## RECORDS FOR THE EXERCISE
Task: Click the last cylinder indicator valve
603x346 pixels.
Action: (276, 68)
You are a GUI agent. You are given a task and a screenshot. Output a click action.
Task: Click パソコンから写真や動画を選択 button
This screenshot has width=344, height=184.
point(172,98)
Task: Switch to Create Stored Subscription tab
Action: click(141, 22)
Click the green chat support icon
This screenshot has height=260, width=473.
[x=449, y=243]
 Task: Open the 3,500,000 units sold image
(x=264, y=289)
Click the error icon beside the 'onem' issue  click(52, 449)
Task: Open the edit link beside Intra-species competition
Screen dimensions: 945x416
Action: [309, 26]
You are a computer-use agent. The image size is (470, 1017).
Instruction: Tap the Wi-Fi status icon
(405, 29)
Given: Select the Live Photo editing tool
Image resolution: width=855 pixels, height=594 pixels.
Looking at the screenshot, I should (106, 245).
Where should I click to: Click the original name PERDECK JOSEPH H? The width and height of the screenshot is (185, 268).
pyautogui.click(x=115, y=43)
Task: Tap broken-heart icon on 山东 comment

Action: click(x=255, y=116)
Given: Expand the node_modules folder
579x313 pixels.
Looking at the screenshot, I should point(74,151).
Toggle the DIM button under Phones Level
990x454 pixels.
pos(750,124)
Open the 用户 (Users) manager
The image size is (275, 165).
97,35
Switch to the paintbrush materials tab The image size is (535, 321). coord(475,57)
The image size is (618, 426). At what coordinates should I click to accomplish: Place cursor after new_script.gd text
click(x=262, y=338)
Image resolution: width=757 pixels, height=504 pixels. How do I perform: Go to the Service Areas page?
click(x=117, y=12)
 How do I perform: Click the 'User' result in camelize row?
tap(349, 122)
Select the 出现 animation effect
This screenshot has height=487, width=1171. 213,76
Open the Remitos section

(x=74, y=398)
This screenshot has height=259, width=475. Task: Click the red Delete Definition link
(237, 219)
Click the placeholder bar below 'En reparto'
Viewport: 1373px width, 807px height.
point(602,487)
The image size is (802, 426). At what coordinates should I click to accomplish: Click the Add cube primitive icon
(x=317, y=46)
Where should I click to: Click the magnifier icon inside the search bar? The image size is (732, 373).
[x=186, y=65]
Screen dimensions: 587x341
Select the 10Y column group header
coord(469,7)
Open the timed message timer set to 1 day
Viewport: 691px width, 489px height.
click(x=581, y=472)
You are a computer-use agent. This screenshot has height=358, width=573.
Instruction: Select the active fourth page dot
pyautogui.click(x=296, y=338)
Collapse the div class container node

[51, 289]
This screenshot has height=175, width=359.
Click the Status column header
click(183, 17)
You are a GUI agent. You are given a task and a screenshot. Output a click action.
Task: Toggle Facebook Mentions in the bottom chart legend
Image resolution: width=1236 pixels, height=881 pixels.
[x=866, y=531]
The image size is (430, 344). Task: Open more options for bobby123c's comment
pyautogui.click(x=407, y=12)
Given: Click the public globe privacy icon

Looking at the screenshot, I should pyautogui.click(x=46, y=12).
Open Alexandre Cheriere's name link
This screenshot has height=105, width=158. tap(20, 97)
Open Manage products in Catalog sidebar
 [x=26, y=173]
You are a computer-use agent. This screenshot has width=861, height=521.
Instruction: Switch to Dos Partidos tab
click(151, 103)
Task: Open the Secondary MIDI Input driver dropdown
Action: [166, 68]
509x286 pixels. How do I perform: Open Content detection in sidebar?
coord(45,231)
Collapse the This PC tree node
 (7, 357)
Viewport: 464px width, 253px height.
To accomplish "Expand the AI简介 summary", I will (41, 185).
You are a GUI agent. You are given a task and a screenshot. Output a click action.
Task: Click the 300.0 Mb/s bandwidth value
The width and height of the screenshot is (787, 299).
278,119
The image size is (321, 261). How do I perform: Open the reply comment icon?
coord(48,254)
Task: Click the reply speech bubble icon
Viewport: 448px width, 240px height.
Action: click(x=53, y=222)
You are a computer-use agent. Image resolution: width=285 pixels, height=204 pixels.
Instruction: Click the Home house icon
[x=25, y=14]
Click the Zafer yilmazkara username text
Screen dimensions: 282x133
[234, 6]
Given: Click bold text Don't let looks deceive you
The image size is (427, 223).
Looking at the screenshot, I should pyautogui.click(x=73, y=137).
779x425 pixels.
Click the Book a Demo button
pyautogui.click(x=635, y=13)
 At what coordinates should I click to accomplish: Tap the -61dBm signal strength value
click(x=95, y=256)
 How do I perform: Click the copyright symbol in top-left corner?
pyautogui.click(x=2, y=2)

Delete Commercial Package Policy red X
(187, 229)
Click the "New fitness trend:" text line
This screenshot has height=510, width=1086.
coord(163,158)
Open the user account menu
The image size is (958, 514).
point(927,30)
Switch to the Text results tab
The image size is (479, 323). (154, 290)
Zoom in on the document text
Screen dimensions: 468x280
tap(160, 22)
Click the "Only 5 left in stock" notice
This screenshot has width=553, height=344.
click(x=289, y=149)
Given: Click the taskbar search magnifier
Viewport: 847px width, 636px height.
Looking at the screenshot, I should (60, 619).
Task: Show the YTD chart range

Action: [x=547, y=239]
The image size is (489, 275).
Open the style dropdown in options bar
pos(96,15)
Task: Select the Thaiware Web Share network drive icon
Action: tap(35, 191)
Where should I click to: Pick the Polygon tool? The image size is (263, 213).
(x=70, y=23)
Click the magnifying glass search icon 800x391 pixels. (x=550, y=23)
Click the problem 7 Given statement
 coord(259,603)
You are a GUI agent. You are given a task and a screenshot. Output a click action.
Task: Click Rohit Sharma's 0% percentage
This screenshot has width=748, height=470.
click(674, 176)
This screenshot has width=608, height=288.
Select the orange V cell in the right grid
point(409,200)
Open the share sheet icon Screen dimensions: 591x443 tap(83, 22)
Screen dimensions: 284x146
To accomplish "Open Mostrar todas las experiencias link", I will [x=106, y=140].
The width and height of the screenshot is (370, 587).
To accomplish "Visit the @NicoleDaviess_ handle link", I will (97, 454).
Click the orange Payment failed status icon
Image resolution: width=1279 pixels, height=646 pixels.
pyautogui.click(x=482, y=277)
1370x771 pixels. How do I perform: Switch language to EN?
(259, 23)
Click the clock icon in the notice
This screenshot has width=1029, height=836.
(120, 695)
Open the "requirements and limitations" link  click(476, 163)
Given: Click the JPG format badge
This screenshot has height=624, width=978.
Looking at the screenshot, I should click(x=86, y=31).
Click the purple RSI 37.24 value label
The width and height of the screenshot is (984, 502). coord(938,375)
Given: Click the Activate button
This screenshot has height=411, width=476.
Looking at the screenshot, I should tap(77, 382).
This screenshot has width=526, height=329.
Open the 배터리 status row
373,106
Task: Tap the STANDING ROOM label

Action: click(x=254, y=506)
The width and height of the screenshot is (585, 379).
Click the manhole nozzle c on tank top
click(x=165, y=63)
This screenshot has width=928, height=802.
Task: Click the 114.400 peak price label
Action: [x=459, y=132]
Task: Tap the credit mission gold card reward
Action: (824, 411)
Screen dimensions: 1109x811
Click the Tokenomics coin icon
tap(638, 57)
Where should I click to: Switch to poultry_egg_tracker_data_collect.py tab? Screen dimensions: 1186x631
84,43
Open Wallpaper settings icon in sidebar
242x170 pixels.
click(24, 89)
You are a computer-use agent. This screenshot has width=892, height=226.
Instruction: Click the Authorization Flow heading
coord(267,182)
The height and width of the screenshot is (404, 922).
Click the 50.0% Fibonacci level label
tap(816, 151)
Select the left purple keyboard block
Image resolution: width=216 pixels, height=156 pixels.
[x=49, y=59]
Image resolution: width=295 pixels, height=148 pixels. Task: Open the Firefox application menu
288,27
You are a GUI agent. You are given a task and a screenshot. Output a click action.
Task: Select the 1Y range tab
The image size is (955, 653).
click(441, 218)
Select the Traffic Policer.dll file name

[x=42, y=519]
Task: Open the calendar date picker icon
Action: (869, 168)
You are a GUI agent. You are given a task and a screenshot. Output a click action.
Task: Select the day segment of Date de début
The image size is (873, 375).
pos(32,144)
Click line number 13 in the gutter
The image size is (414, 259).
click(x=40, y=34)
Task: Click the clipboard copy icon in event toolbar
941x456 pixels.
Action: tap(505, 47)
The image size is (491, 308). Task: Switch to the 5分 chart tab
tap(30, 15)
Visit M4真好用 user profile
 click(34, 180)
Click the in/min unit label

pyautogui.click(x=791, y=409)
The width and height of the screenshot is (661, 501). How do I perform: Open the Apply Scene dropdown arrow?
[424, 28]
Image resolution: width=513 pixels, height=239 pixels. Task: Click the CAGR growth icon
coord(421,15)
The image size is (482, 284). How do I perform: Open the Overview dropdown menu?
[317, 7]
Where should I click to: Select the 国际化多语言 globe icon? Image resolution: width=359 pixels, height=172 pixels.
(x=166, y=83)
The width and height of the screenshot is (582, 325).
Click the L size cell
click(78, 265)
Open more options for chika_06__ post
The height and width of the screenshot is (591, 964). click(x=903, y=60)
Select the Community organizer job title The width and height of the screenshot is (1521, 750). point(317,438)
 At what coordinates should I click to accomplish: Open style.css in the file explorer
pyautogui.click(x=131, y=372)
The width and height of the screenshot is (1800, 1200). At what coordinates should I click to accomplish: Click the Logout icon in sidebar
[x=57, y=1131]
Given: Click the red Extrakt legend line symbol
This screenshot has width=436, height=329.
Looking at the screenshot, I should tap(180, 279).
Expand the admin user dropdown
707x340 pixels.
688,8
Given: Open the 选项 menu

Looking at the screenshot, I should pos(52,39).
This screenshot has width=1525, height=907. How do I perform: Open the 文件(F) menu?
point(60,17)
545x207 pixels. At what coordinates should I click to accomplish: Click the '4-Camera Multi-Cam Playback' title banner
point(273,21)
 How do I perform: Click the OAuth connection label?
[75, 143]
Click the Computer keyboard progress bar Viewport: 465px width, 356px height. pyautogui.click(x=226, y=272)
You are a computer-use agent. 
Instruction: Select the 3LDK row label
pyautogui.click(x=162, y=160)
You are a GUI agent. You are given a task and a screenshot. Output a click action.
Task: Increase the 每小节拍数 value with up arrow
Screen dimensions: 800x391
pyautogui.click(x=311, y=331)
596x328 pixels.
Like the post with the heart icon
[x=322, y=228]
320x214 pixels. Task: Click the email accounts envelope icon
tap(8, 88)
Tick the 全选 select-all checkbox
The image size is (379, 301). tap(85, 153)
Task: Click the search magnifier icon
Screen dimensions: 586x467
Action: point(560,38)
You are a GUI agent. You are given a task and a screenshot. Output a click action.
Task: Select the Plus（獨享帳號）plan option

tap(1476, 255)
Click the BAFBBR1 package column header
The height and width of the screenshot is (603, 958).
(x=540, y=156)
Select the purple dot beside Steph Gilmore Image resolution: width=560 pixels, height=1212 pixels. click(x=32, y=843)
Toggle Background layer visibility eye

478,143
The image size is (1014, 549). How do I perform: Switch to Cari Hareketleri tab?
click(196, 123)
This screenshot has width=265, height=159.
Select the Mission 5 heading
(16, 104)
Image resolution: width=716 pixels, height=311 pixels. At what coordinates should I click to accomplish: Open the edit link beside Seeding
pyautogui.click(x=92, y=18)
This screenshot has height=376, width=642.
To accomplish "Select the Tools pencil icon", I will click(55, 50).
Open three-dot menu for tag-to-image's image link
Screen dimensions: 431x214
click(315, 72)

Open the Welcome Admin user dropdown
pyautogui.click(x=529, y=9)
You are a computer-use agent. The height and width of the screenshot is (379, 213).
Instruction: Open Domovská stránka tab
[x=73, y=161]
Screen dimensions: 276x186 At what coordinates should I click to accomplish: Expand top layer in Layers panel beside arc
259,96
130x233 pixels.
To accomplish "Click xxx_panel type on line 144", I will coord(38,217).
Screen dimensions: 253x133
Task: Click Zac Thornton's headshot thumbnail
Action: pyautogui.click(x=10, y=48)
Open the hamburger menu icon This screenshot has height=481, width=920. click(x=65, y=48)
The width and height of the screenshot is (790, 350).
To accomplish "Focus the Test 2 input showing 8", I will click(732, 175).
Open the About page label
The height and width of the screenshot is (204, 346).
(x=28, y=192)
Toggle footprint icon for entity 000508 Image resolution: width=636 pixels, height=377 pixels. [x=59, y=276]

## TASK INSTRUCTIONS
Your task is to set down again, exactly, every line from the beginning of the listing through the line with "Task: Click パソコンから写真や動画を選択 button".

## OUTPUT OF THE TASK
Task: Click the last cylinder indicator valve
603x346 pixels.
Action: (276, 68)
You are a GUI agent. You are given a task and a screenshot. Output a click action.
Task: Click パソコンから写真や動画を選択 button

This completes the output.